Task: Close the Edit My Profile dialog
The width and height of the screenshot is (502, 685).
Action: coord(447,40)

* * *

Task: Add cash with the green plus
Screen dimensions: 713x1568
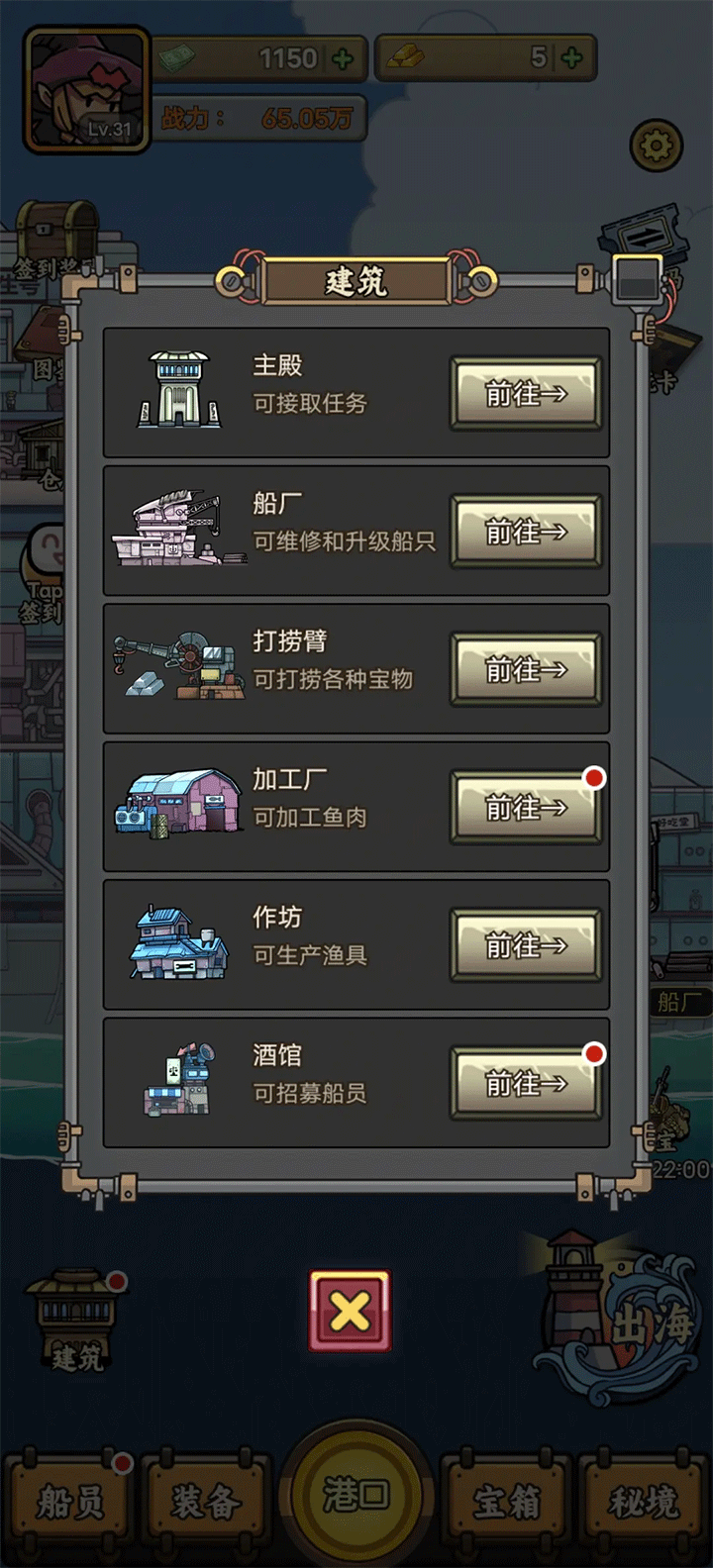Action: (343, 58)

__What to do__. The answer should be a number alone: the count of lines in the records that hold the word "Task".

__Your response__. 2